§ **Exercise brief**: Rewrite everything from the line containing "The width and" down to the line containing "tap(85, 105)", replacing "diamond" with "square" and leaving all else unchanged.

§ **Information given**:
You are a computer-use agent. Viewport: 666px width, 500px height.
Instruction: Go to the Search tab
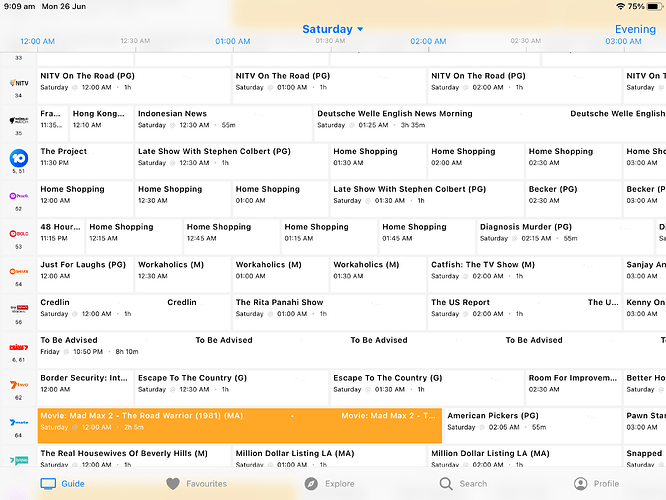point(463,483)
...
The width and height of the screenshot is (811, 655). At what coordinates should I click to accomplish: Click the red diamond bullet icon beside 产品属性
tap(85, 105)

§ **Result**:
The width and height of the screenshot is (811, 655). At what coordinates should I click to accomplish: Click the red square bullet icon beside 产品属性
tap(85, 105)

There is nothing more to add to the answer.